Problem description: Write out, without any change, the part of the records that opens with the line containing "Locate an element on the screen. The" and closes with the line containing "taskbar-button: WINDOWS LIVE", including both of those lines, and leave the pictures out of your answer.

Extracted material:
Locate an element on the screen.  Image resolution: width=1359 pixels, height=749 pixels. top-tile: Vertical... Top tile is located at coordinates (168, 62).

* * *

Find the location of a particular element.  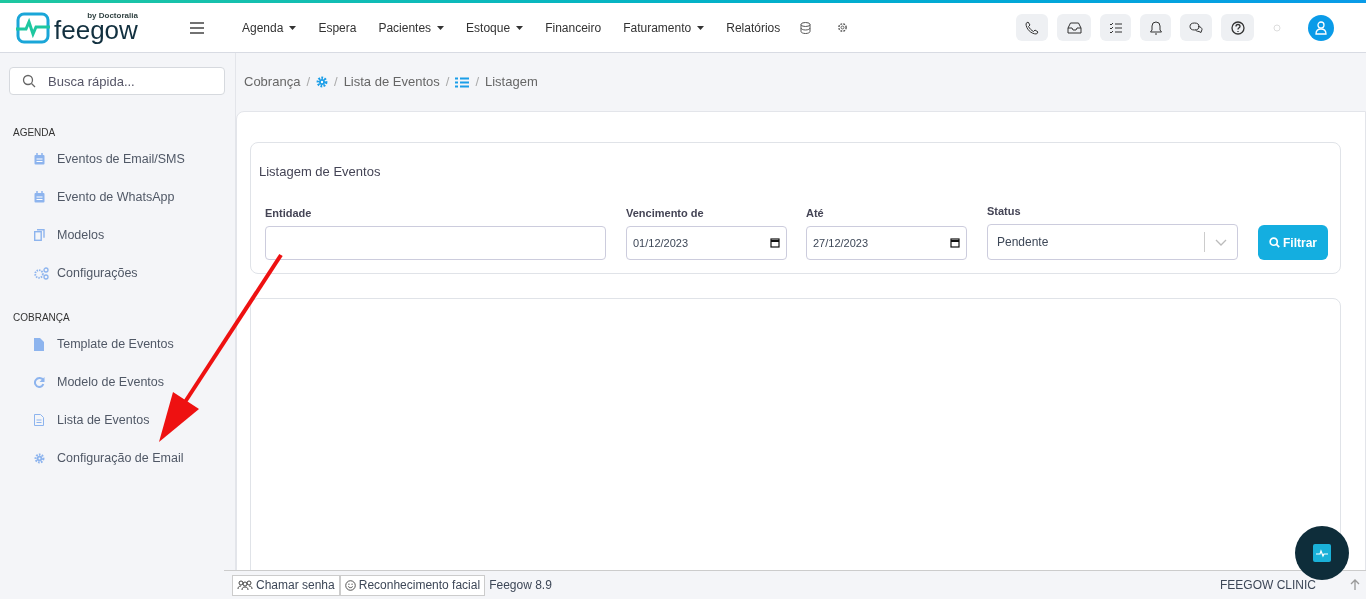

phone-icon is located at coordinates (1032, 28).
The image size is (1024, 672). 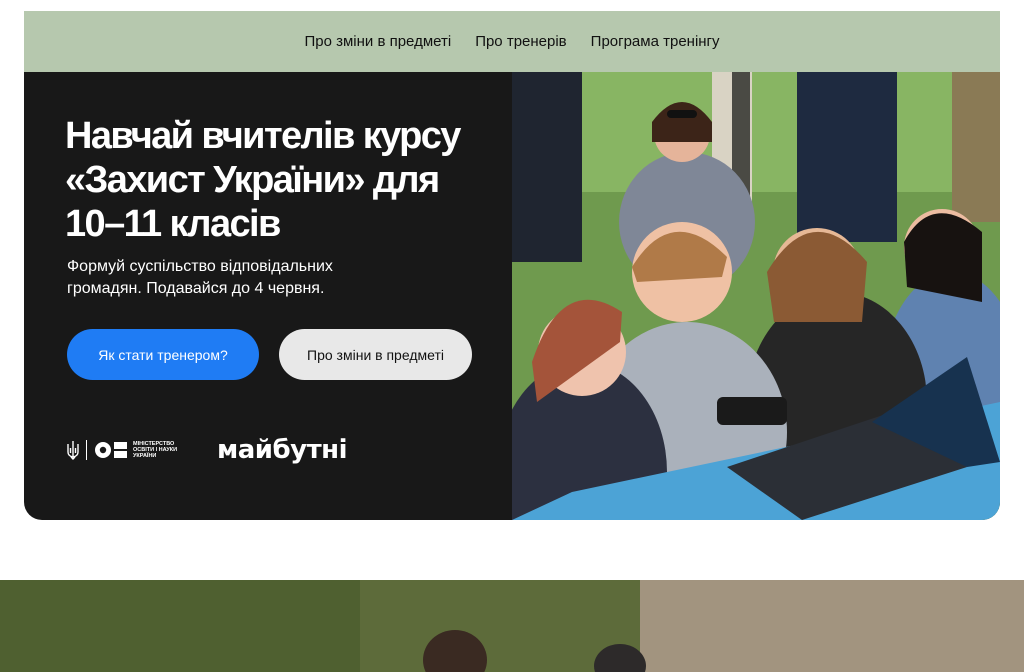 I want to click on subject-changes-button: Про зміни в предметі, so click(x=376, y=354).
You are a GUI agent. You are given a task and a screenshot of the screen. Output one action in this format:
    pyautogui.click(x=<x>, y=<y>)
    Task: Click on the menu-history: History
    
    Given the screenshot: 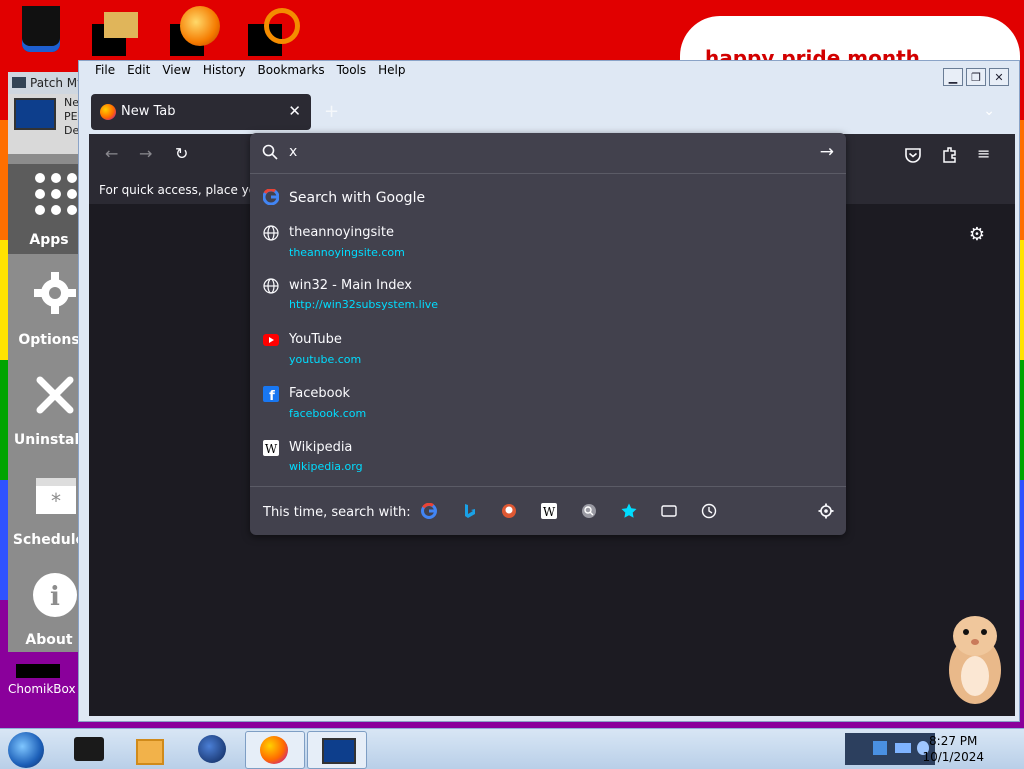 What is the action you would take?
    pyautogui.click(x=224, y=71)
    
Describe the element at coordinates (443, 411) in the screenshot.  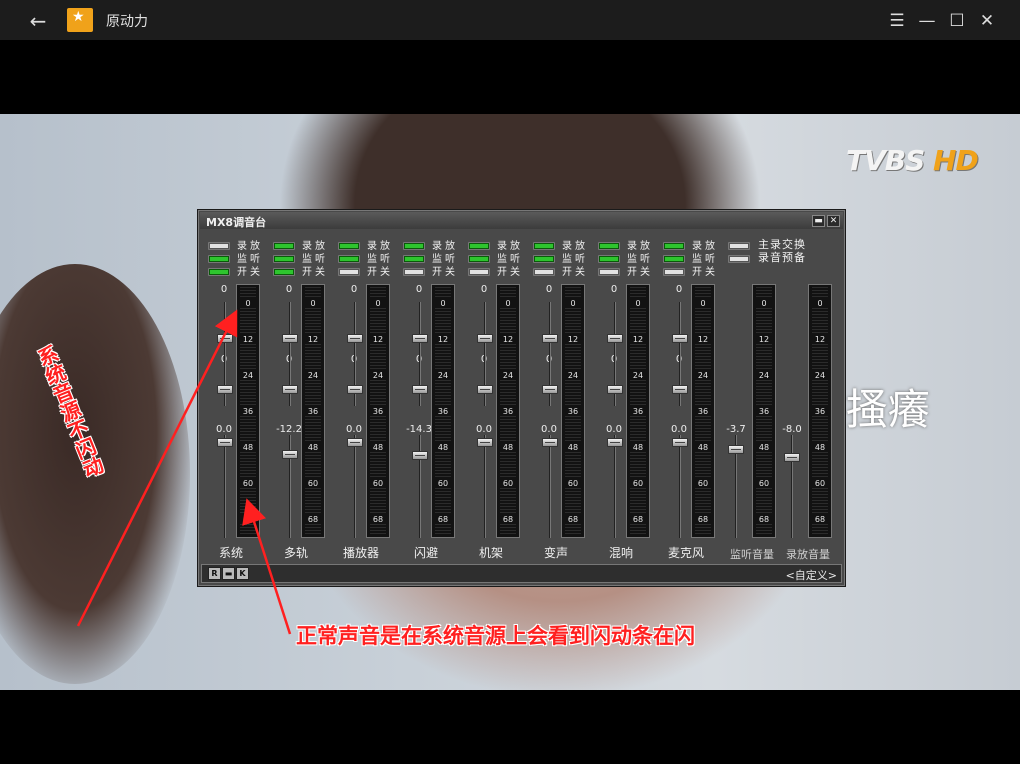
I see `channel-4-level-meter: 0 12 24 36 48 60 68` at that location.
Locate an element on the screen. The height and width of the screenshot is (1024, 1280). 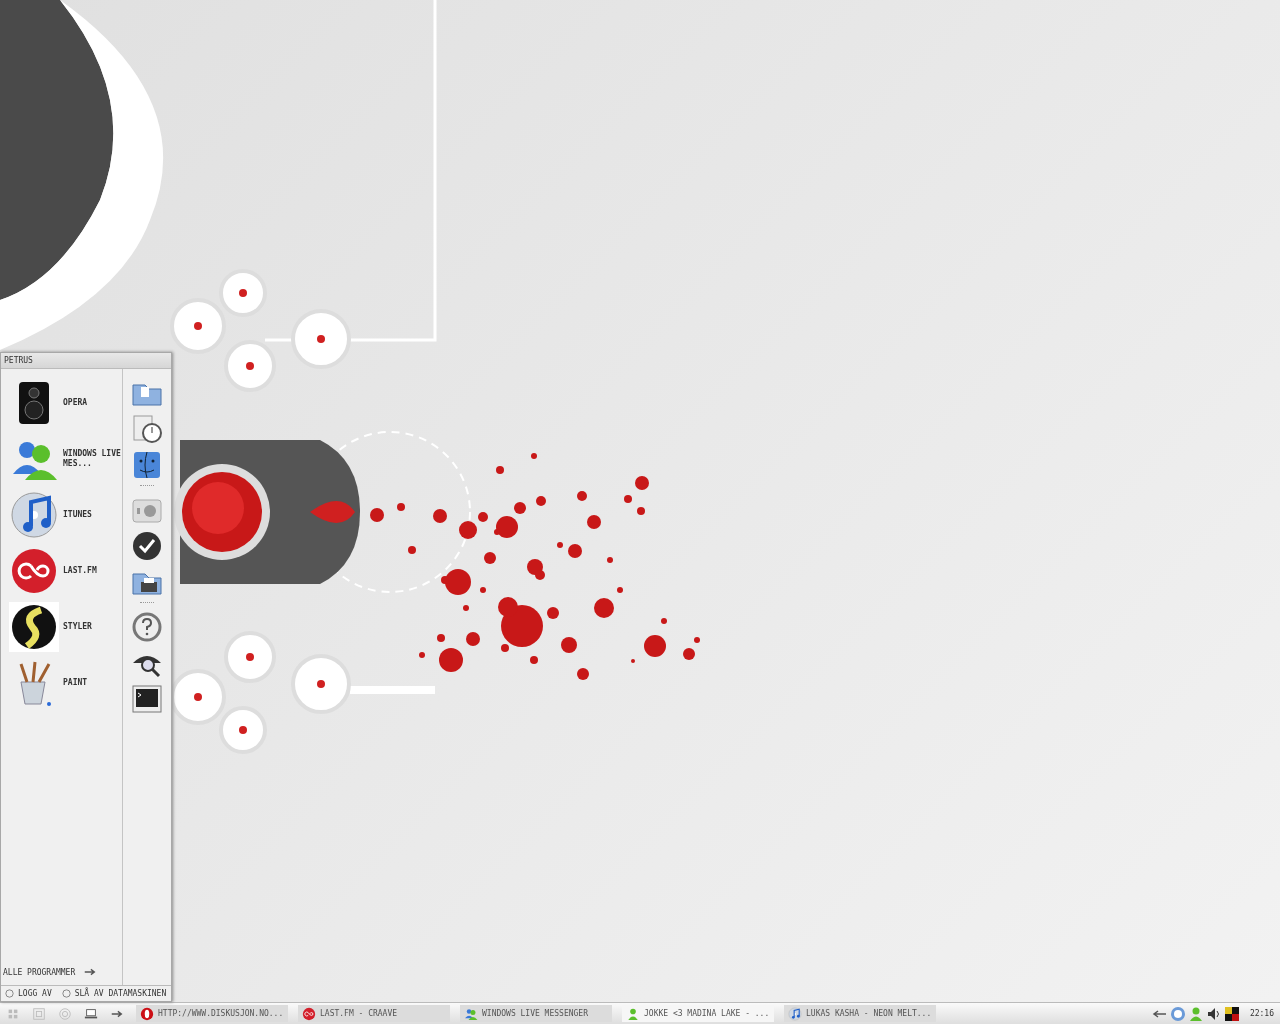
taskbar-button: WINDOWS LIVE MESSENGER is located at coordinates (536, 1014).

--

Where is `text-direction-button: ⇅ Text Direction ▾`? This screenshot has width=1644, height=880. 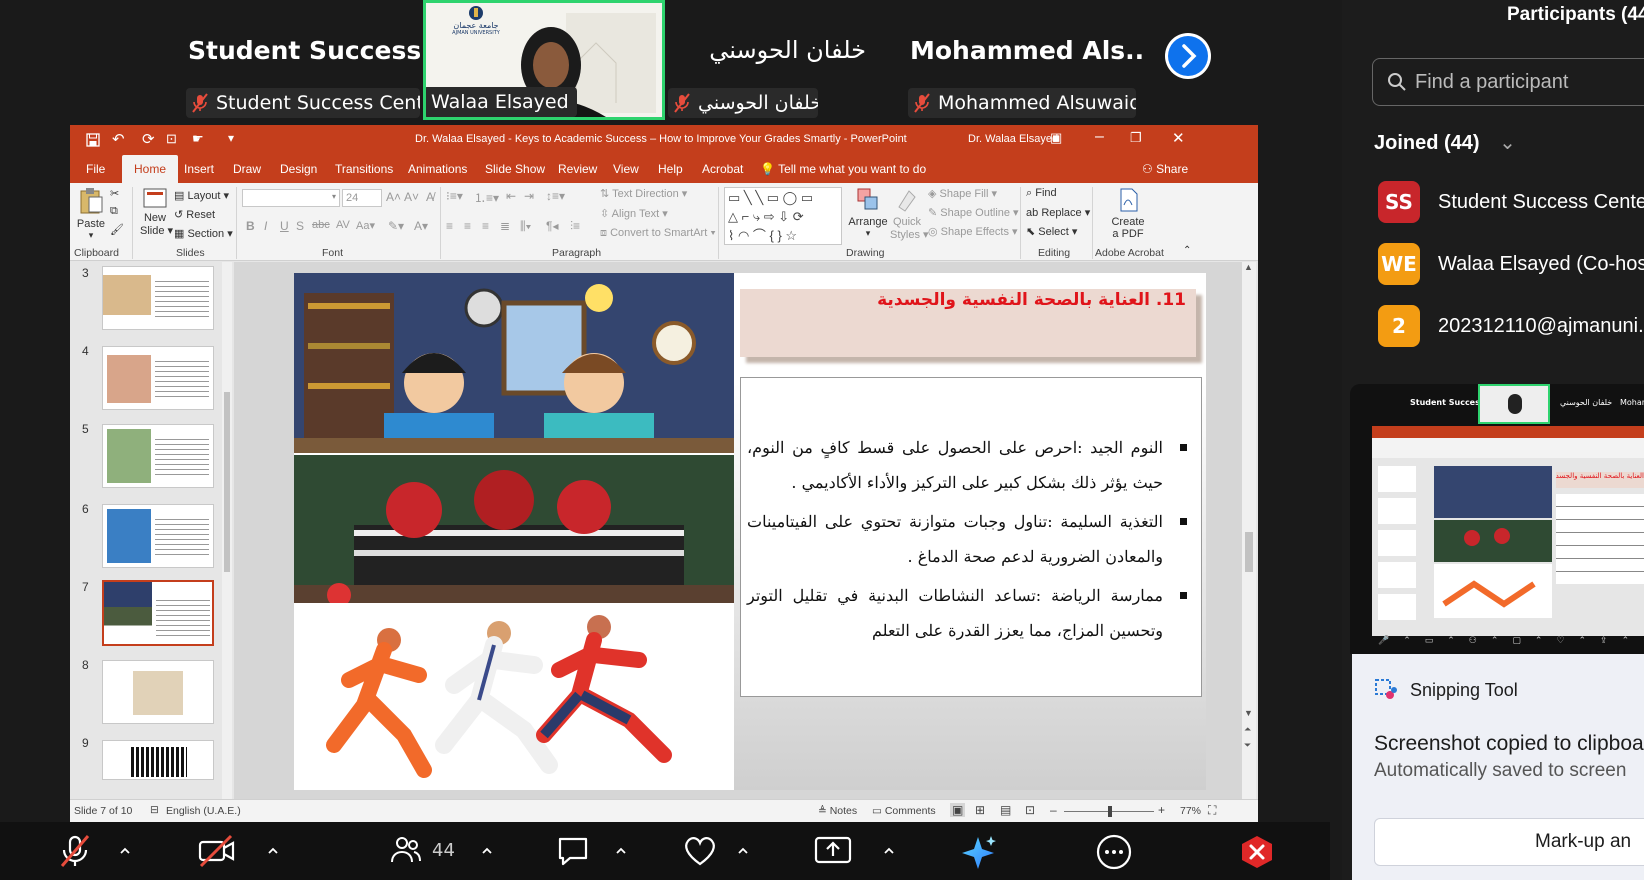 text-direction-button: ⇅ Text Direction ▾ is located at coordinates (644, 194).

Task solution:
Locate an element on the screen. The height and width of the screenshot is (1024, 1280). 
taskbar-button: WINDOWS LIVE MESSENGER is located at coordinates (536, 1014).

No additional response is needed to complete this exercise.